Would you output the lines from the one containing "This screenshot has" through the final line of the entries, exactly and with pictures omitted?

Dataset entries
━━━━━━━━━━
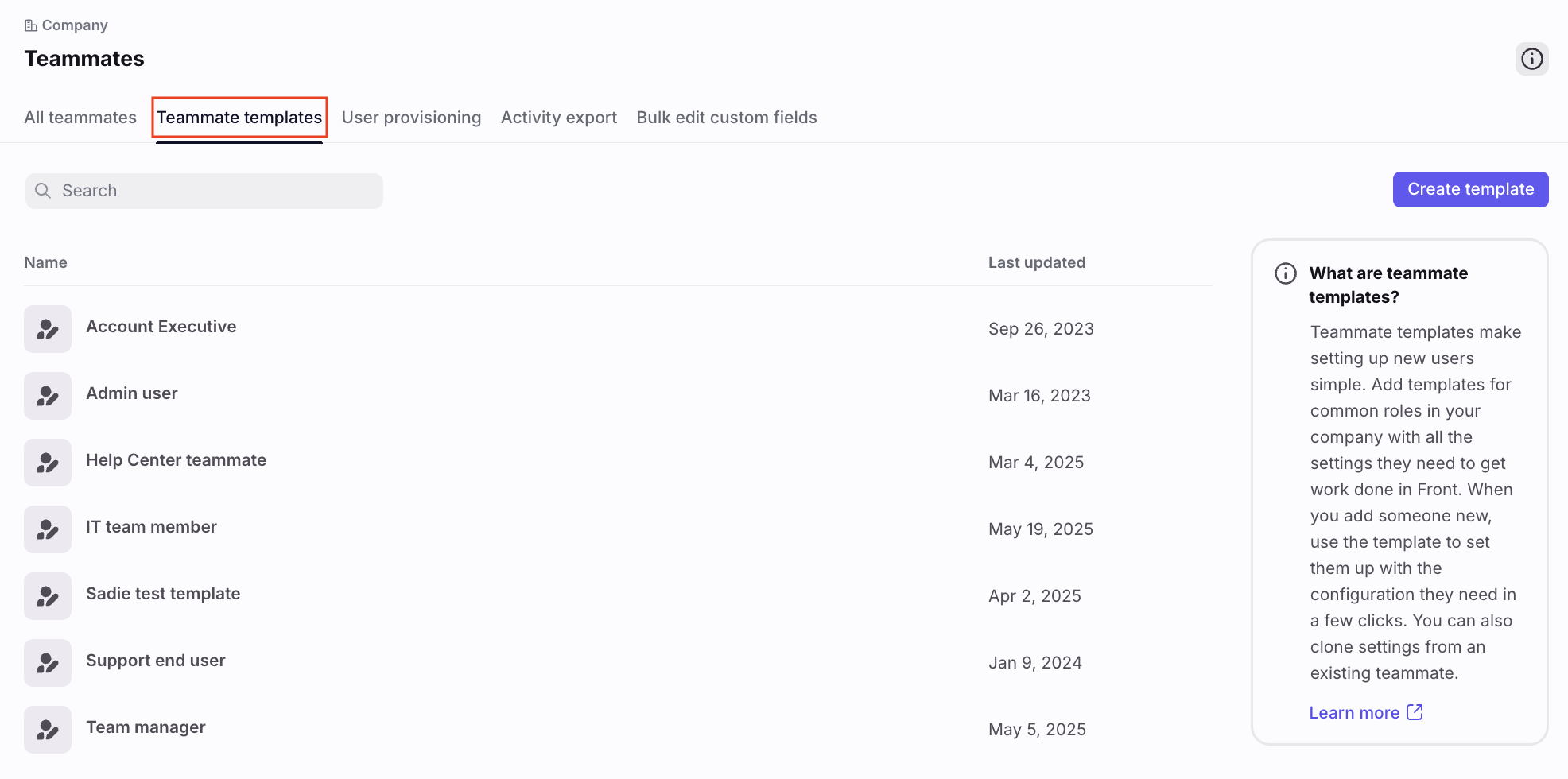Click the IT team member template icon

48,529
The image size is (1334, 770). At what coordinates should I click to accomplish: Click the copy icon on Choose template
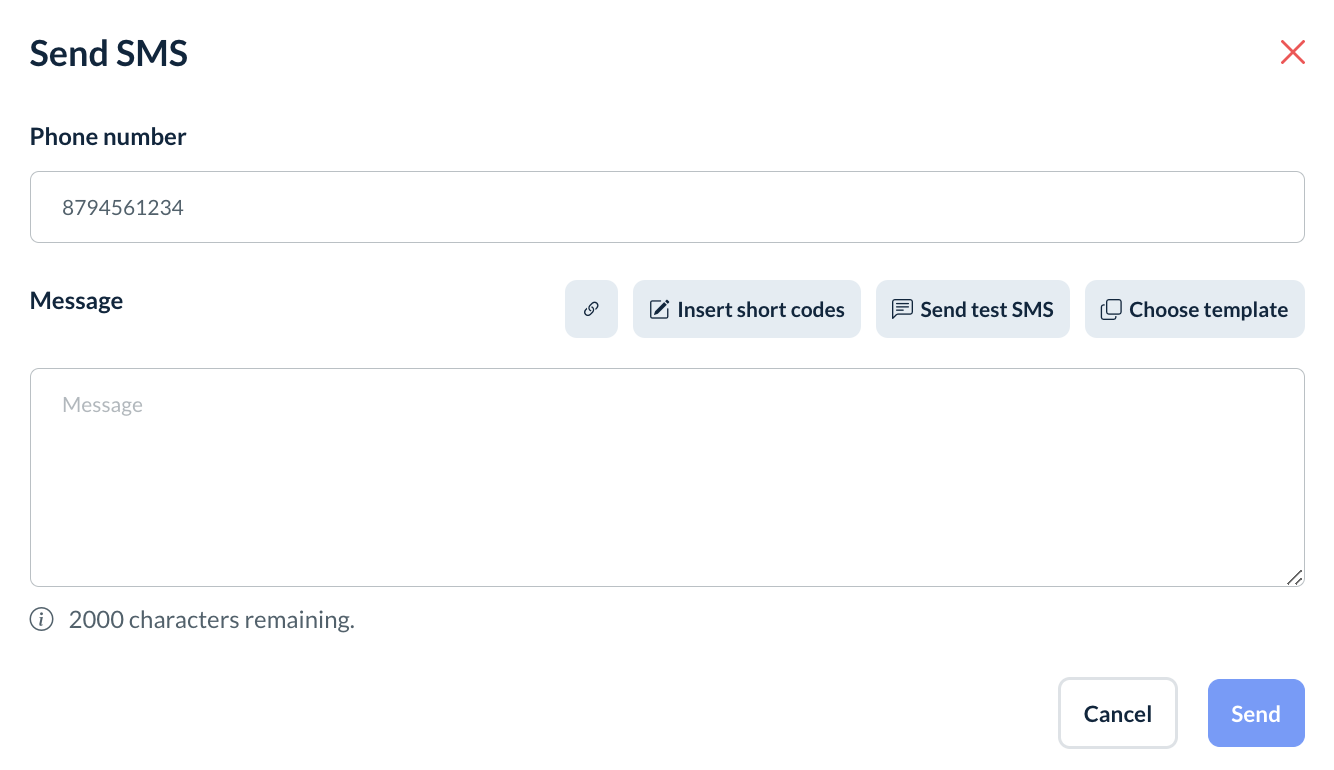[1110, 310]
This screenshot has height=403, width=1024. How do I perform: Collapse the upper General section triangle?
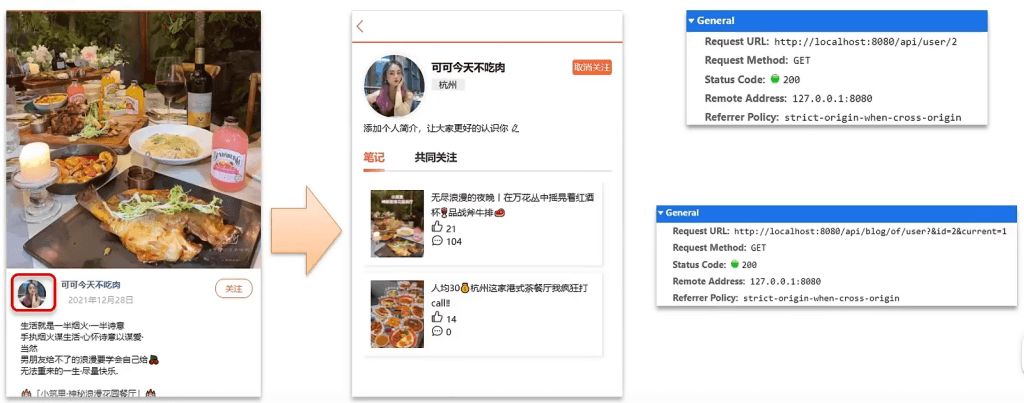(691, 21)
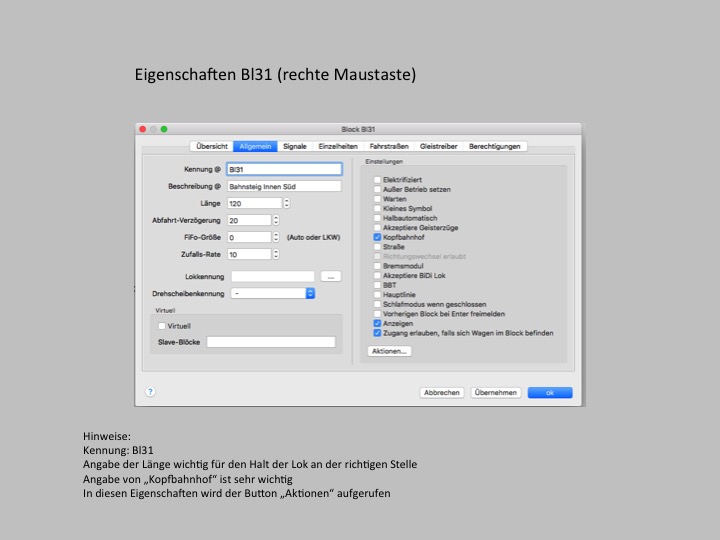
━━━━━━━━━━
Result -
This screenshot has height=403, width=1024. How do I perform: Collapse the upper General section triangle?
(691, 21)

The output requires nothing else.